The Blazers won 13 straight games before falling at Utah on Dec. 31 – the second longest streak in franchise history behind a 16-game run in 1990-91 - and instead of thinking about lottery balls, Blazer fans are thinking about hanging a Northwest Division title from the rafters. In honor of Portland’s winning streak, I offer 13 reasons for their improvement in no particular order.

1. No Flash in the Pan - Brandon Roy proved he had plenty of potential when he could stay on the floor last season, taking home Rookie of the Year honors despite playing in just 55 games. The 6-foot-6 guard has emerged as a legitimate star and a team leader in his second campaign, averaging 19.2 points a game.

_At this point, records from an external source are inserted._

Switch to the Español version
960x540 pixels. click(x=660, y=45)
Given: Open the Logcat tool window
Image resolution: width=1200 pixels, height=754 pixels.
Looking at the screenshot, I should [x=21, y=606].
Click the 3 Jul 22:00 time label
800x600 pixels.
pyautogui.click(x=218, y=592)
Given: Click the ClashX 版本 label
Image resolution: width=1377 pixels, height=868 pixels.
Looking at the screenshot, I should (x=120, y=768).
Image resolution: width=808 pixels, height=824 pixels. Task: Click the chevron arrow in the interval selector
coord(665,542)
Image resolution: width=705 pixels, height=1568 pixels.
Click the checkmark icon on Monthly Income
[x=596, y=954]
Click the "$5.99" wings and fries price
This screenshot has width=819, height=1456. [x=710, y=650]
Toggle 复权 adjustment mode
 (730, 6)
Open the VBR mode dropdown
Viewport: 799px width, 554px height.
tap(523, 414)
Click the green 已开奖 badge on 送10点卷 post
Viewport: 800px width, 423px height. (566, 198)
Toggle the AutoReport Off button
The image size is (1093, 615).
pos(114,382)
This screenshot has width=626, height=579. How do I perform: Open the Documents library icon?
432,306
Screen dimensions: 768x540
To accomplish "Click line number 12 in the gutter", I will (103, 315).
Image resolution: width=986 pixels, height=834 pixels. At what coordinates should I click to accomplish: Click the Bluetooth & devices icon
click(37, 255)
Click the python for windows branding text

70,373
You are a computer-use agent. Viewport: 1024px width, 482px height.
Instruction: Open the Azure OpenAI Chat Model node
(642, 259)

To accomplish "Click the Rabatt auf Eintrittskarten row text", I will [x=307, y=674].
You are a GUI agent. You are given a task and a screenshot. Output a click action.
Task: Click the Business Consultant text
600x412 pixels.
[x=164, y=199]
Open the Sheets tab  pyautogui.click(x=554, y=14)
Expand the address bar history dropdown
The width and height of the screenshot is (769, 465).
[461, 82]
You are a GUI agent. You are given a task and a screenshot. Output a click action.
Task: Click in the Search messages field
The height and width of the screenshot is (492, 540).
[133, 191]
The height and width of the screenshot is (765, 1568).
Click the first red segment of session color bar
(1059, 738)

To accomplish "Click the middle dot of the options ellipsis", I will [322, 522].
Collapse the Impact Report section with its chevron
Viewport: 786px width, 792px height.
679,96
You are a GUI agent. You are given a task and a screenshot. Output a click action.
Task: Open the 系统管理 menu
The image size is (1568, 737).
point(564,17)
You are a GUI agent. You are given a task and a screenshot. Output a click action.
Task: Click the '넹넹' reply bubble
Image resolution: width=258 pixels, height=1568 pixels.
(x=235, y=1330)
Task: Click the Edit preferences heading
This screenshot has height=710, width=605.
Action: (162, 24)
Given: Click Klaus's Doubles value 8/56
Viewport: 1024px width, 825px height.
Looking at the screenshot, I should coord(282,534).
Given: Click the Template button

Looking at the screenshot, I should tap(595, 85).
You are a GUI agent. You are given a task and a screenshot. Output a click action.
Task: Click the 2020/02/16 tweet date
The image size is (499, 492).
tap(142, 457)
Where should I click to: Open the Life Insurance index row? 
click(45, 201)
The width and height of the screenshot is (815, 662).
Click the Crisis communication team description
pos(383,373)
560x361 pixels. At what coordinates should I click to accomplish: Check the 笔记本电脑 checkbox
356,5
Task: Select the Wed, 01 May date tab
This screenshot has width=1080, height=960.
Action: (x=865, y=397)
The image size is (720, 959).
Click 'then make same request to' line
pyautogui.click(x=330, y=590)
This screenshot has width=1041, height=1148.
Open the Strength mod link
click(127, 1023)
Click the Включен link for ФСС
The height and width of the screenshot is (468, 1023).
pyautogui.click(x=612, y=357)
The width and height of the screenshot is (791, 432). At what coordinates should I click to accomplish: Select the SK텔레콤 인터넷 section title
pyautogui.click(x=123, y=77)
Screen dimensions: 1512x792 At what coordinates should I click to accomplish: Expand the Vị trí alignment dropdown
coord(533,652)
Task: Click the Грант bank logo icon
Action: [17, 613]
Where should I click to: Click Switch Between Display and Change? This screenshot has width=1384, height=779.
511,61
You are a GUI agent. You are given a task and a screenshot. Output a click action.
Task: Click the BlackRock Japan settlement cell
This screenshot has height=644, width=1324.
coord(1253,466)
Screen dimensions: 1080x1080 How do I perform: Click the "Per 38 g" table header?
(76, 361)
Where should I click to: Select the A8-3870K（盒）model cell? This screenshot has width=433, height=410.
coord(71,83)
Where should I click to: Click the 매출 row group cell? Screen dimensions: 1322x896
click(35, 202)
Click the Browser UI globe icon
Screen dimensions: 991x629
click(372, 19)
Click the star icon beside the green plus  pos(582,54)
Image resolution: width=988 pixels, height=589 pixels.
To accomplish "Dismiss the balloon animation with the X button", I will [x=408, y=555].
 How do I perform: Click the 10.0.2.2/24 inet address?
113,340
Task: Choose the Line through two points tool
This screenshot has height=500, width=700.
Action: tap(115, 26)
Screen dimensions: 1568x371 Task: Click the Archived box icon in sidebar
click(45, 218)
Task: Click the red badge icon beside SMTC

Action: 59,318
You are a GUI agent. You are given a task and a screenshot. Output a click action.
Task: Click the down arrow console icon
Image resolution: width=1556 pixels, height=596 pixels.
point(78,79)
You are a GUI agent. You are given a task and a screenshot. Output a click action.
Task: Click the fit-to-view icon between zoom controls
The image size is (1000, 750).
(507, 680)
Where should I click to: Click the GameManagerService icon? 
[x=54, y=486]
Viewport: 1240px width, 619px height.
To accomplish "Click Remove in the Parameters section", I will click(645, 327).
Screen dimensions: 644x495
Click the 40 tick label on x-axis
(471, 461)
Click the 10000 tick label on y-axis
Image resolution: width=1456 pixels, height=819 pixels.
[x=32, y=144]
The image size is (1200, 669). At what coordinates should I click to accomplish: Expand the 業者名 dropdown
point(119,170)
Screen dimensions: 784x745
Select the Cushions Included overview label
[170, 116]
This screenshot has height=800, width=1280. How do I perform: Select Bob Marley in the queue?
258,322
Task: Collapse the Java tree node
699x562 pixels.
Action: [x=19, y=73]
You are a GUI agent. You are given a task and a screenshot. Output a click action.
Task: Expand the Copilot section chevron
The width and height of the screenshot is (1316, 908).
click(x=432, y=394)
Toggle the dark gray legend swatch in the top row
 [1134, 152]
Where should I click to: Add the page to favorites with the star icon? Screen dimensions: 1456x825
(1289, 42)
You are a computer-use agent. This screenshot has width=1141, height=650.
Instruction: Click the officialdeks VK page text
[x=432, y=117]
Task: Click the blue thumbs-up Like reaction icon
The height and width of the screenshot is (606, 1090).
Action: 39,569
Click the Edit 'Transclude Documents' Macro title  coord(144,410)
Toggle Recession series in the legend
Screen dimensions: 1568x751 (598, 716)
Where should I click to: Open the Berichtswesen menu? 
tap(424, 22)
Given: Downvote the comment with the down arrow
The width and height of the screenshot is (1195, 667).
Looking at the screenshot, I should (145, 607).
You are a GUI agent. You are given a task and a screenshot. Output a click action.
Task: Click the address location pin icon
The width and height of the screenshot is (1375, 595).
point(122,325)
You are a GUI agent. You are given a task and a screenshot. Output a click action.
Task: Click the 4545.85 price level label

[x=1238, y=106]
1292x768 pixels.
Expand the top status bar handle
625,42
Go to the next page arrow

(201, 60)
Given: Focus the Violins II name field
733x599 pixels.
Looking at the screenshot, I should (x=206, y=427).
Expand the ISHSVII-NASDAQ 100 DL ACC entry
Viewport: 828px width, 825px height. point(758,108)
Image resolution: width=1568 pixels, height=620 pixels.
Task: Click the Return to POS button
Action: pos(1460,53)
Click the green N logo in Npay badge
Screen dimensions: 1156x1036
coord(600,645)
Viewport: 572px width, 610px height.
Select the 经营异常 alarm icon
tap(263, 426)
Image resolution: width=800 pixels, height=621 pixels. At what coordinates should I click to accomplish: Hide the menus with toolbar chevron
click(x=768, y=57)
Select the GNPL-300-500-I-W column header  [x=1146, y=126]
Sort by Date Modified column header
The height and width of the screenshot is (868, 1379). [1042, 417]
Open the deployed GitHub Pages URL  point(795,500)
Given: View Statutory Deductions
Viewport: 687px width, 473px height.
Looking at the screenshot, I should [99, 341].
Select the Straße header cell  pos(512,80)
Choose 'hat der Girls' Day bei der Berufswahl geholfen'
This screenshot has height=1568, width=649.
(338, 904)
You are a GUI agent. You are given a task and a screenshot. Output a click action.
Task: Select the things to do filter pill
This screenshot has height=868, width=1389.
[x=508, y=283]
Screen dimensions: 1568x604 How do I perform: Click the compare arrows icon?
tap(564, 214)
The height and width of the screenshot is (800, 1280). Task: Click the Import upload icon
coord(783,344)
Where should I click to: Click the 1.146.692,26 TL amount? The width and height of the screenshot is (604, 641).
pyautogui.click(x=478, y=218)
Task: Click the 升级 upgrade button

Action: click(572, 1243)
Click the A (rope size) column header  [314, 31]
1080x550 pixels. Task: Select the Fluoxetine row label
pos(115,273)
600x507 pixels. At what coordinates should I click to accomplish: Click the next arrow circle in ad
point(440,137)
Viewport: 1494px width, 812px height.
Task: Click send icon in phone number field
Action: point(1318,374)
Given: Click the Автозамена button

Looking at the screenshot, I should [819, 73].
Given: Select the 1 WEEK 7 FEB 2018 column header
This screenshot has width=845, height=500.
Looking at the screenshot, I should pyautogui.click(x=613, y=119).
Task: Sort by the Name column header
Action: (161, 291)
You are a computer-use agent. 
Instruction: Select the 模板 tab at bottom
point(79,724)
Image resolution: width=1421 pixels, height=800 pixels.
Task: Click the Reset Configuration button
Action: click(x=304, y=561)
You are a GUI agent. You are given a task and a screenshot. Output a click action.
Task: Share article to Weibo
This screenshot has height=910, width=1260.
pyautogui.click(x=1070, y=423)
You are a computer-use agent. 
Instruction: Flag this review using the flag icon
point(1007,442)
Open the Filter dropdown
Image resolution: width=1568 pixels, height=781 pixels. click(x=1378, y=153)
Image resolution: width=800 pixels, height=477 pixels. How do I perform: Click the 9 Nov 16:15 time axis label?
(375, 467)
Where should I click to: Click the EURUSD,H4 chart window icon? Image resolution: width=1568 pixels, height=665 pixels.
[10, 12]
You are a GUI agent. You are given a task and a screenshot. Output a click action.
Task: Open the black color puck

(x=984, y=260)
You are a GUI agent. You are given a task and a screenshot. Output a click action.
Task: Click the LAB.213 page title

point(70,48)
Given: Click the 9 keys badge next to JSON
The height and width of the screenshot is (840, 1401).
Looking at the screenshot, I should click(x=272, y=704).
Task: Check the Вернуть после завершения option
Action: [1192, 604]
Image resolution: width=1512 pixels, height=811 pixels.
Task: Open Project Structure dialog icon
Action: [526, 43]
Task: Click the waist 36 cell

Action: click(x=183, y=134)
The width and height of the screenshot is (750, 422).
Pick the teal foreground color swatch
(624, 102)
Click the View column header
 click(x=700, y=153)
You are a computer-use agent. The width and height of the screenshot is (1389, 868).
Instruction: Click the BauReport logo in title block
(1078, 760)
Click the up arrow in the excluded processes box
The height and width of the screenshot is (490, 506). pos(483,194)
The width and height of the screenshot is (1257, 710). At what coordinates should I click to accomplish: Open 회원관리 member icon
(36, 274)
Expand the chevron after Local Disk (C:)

2. Youth Movement - Who said age is only a number? The Blazers have the youngest team in the league with an average age of 24, but they are not letting that slow them down. Nine of the 15 players on Portland’s roster have less than three seasons under their belts

3. Nate the Teacher - With such a young squad, the team needs a steady hand and that is exactly what coach Nate McMillan has provided. The eighth-year head coach stressed the fact that his team had to play together instead of going in different directions and once they bough in the results have been hard to argue with.

4. Pivotal Point - Steve Blake and Jarrett Jack competed against each other in the ACC when Blake was a senior at Maryland and Jack was a freshman star at Georgia Tech, but the two competitors have combined to form a terrific tandem. Blake has started 28 of 31 games, but Jack provides a burst off the bench.

5. Everyone’s Favorite Outlaw - Travis Outlaw is in his fifth NBA season, so it is hard to remember that he is just 23 years old. He has finally started to live up to the potential the Blazers saw when they took him in the first round out of high school in 2003 this season, emerging as a super sub and clutch player in the fourth quarter for Portland. The 6-9 forward is averaging over 12 points a game and had five 20-point games in December.

6. Mr. Jones - James Jones is with his third team in the last four seasons, but he may have finally found a home in the Pacific Northwest. The 6-8 sharp-shooter is averaging a career-high 10.1 points off the bench for Portland while leading the league at a .550 clip from behind the three-point line.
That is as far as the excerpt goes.